Tags

, , , , ,

A big criticism of feminism that I’ve heard come up again and again is how it does not support men’s rights. As anti-feminist Lauren Southern claims, “men are held to ridiculously high societal standards, just like women, yet feminists continue to place this blanket judgement over all men that they’re all privileged.” Putting aside the fact that the second part of that statement is not at all true, I want to address how the “ridiculously high societal standards” that men face are in fact very closely tied with feminist issues.

I’m in no way unfamiliar with the pressure that is put on men and boys to act tough, to not show emotion or cry, to be strong and fit and manly. Watching my little brother grow up, I heard my father tell him countless times to not cry. This was always directly followed by a reminder that he was male, as well as an explicit equating of crying with weakness. Although my parents are far from explicitly anti-feminist, the differences in the way my brother and I were raised signal significant underlying sexism in our society. While I too was told not to cry as a child, I was never reminded of my gender. I was told not to cry because it wouldn’t solve anything, not because I was a girl.

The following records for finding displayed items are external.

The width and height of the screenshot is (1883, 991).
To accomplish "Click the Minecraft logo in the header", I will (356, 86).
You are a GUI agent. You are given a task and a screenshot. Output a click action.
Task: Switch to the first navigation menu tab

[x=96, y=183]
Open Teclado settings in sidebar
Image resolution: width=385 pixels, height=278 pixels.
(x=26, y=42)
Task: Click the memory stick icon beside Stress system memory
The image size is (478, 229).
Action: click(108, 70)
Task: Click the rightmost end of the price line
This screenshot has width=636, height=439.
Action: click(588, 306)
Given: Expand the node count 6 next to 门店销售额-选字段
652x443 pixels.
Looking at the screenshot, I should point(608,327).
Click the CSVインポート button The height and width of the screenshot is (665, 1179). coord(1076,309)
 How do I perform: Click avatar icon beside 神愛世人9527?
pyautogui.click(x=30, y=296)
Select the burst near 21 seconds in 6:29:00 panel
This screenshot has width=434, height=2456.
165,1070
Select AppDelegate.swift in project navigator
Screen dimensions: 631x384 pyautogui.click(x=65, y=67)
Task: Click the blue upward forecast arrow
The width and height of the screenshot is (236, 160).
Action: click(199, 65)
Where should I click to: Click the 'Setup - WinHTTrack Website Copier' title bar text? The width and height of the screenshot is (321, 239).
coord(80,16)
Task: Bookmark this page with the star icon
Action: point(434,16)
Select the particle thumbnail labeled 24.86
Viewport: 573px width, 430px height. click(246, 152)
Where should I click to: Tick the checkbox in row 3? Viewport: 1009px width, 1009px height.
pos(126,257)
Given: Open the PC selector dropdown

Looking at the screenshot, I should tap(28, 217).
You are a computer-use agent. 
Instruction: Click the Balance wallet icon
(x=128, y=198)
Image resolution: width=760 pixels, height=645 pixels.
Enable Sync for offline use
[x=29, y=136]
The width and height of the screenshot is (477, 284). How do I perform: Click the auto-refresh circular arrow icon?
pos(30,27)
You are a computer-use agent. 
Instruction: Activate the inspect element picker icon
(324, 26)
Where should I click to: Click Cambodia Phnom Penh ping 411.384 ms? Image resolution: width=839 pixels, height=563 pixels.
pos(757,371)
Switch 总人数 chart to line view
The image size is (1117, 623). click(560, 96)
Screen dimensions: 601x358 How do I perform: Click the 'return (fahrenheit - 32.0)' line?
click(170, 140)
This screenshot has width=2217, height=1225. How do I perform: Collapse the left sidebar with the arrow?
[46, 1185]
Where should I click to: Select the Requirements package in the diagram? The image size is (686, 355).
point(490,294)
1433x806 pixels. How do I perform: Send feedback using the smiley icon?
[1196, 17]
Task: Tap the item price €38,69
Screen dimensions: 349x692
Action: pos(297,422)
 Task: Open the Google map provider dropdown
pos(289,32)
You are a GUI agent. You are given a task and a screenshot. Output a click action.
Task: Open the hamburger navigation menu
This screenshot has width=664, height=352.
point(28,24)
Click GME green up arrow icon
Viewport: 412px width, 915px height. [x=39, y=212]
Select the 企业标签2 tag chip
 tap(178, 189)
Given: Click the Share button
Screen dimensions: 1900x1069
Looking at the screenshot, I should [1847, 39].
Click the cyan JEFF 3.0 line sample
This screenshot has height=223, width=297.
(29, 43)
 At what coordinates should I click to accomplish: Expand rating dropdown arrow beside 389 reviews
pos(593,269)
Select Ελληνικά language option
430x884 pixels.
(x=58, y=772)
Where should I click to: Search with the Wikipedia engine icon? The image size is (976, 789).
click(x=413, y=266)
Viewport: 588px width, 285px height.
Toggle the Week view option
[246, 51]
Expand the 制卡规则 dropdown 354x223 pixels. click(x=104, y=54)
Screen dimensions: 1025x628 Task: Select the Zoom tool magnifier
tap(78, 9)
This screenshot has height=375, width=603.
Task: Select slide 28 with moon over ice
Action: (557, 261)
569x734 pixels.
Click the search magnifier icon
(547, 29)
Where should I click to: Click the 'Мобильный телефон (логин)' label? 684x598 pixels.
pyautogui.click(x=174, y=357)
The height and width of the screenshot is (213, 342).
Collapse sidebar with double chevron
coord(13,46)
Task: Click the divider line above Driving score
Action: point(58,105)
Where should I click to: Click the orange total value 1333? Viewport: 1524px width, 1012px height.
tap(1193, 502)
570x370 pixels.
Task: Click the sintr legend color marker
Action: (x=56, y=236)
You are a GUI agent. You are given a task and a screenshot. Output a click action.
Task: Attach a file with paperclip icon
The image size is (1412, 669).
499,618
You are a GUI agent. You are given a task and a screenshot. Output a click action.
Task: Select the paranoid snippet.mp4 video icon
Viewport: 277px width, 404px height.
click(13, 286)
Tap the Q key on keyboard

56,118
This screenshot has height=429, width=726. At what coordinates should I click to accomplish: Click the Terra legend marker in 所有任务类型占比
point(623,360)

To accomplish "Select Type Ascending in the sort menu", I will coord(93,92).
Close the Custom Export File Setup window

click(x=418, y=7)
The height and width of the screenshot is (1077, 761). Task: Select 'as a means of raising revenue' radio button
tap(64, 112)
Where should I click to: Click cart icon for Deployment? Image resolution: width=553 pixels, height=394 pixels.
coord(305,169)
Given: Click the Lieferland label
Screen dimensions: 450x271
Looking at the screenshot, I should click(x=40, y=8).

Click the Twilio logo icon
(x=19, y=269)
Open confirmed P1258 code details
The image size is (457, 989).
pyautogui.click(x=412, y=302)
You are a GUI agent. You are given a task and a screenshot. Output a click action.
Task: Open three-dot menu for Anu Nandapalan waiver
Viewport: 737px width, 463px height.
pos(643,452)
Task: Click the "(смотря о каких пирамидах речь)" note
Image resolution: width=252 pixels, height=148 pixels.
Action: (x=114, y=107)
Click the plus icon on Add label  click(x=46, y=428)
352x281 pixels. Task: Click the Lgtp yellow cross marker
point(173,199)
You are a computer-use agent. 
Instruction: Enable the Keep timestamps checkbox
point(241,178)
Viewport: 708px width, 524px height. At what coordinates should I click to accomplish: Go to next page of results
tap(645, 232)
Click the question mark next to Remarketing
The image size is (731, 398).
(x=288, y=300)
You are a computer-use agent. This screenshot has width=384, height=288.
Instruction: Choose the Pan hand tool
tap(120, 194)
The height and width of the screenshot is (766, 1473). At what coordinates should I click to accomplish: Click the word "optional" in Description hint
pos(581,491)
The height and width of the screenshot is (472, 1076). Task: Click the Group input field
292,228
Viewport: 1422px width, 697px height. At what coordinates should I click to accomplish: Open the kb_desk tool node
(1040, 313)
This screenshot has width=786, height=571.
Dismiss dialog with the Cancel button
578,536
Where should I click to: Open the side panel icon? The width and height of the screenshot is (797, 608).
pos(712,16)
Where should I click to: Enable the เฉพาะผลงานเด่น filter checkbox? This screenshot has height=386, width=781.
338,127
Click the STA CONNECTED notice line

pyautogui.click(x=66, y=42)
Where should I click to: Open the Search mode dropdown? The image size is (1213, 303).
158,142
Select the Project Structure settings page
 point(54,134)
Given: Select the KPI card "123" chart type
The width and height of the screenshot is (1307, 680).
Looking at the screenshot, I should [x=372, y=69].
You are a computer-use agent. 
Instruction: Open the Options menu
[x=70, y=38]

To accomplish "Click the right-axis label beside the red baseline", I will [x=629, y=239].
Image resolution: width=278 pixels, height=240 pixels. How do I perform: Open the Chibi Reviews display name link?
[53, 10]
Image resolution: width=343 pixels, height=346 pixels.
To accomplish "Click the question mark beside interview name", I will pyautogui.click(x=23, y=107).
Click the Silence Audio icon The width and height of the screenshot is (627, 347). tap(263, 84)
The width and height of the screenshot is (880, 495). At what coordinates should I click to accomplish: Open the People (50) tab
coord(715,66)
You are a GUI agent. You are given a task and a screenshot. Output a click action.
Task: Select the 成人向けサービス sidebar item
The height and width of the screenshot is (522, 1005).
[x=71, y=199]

My brother, on the other hand, has been reminded of his gender every day. Every sign of weakness he shows is scoffed at, scorned, and mocked. How dare he lose that Judo match to a girl? It didn’t matter how good she was; she was a girl. How could he not score that goal? The goalie was a girl. Nothing else mattered. Every act that wasn’t manly enough — playing with stuffed animals, talking in a high voice, watching certain shows or movies that weren’t tough enough — was looked down on, but only when it came to my brother. I was allowed to do whatever I wanted; in fact, my father loved that I was a bit of a tomboy as a kid. I could climb trees and have bike races as well as play with dolls, but my brother was never allowed the latter.

All these unspoken rules came in the form of small comments, subtle, but made almost every day. The unstated assumption in all the above cases, whether my parents meant it or not, is that being female is a bad thing. I’ve never heard anyone say “crying is for the weak, not for women,” but I have heard “you’re a boy, and crying is for the weak” hundreds of times. Some of the most common insults for men are “sissy,” “pussy,” or “girl,” which are used synonymously with “coward” or “wimp.” It’s no coincidence that the derogatory terms used to slander men for being weak puts them on the same level as women.

Being a boy has put a great deal of pressure on my brother growing up, in a way that I can’t relate to. Men are constantly expected to be better than half the world’s population, which is not something anyone has ever expected from me. It’s undeniable that there as just as many unrealistic social standards for men than there are for women, however, both stem from the underlying belief that men are the better sex, which is why (among many other reasons) feminism is still very relevant, and does actually address a lot of issues that make life harder for men. As a feminist, one of the main issues that concerns me is how so many boys are pressured to prioritize strength over compassion, toughness over caring, because this is how our society defines “manhood.” If women were truly seen as equal to men, there wouldn’t be such a pressing need for men to tougher and stronger, and my brother could sleep with as many stuffed animals as he wants, for as long as he wants.